1Au plan international les catastrophes ont jusqu’alors été prises en compte essentiellement au titre de la solidarité en matière d’organisation des secours d’urgence. C’est donc une approche opérationnelle qui a dominé mettant en avant les moyens nécessaires pour fournir une aide concrète aux victimes. C’est ainsi qu’existent de nombreux accords bilatéraux entre États frontaliers qui organisent la coopération entre les services de protection civile. Une convention cadre multilatérale a même été conclue le 22 mai 2000 sur l’assistance en matière de protection civile sous l ‘égide de l’organisation internationale de protection civile à Genève. Elle n’a pas rencontré un grand succès. Mais l’action de l’ONU s’est surtout beaucoup développée au niveau de la réflexion commune pour prévenir les catastrophes avec la stratégie internationale pour la réduction des catastrophes.
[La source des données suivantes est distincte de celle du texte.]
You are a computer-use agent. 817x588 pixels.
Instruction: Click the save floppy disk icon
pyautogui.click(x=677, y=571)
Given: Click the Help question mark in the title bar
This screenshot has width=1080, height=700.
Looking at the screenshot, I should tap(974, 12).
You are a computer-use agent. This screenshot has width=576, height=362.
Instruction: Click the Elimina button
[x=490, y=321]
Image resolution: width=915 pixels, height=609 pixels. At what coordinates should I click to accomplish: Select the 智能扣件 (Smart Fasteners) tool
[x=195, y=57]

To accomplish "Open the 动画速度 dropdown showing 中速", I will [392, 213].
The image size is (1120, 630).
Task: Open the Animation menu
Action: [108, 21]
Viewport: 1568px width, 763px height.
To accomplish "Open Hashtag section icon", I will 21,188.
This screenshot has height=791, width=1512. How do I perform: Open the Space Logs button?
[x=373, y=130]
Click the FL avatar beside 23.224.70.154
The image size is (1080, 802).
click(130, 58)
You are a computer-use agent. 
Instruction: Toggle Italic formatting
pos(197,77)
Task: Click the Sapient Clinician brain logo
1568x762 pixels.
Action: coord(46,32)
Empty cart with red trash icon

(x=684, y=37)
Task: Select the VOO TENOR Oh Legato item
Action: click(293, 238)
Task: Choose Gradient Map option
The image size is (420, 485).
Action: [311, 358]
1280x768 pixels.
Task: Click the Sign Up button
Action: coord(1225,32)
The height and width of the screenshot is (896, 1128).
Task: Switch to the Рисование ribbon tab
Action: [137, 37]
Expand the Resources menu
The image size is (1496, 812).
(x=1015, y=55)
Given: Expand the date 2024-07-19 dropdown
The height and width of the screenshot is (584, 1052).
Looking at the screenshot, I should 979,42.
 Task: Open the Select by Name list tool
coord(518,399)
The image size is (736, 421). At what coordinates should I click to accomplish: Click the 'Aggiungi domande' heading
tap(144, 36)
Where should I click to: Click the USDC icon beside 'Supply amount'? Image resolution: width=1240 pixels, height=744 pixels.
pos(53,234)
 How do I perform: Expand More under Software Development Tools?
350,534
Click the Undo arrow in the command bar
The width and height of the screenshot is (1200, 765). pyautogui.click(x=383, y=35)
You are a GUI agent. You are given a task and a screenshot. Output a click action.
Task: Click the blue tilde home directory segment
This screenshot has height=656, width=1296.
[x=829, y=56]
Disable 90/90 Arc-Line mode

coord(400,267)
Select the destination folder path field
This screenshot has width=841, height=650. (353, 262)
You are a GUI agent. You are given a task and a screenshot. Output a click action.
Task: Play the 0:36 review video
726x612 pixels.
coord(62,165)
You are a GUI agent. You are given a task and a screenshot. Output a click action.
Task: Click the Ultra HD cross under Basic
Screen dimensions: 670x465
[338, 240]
2L’approche juridique des catastrophes se heurte quant à elle à deux obstacles : celui de la force majeure en matière de responsabilité et celui de l’éventuelle dérogation en matière de droits de l’homme.

  • 1  Voir de même art.8-a de la convention de Lugano de 1993 sur la responsabilité civile des dommages (...)

3La force majeure réduit à néant bien des systèmes de responsabilité en cas de catastrophe. Ainsi en cas d’accident nucléaire, la convention de Vienne de 1963 prévoit en son art. 4 qu’il y aura exonération de la responsabilité civile de l’exploitant en cas de « cataclysme naturel exceptionnel ». De même la convention de Bruxelles sur la responsabilité civile pour les dommages dus à la pollution par les hydrocarbures de 1969 dispose que la propriétaire du navire n’est pas responsable si le dommage résulte « d’un phénomène naturel de caractère exceptionnel ».1

4La catastrophe apparaît ainsi juridiquement comme une circonstance exceptionnelle qui réduit à néant le droit normalement applicable, du moins en matière de responsabilité. La question se pose de savoir s’il en est également ainsi pour le respect des droits de l’homme. En cas de catastrophe les droits de l’homme peuvent-ils être suspendus ?

5La question n’est à ce jour pas vraiment tranchée. La pratique liée à la désorganisation qui résulte de la catastrophe fait que bien des droits fondamentaux soient en réalité bafoués ou écartés temporairement. Il existe dans plusieurs convention sur les droits de l’homme une clause de suspension ou de dérogation des droits en cas de guerre, de crise ou de danger public exceptionnel qui pourrait être interprétée comme s’appliquant à des événements causés par une catastrophe (voir art. 4-1 du Pacte international relatif aux droits civils et politiques, art. 15 de la convention européenne des droits de l’homme ou art. 27 de la convention américaine relative aux droits de l’homme).

6A vrai dire, ni les textes, ni la doctrine ne se sont beaucoup préoccupés du sort des droits de l’homme en période de catastrophe. On trouve le problème évoqué très indirectement dans la déclaration du Millénium, dans la stratégie internationale pour la réduction des catastrophes de 2000, dans la déclaration de Hyogo sur la réduction des catastrophes et le programme d’action 2005-2015 et dans la résolution de l’Assemblée Générale de Nations Unies 63-217 de 2009 sur les catastrophes naturelles et la vulnérabilité.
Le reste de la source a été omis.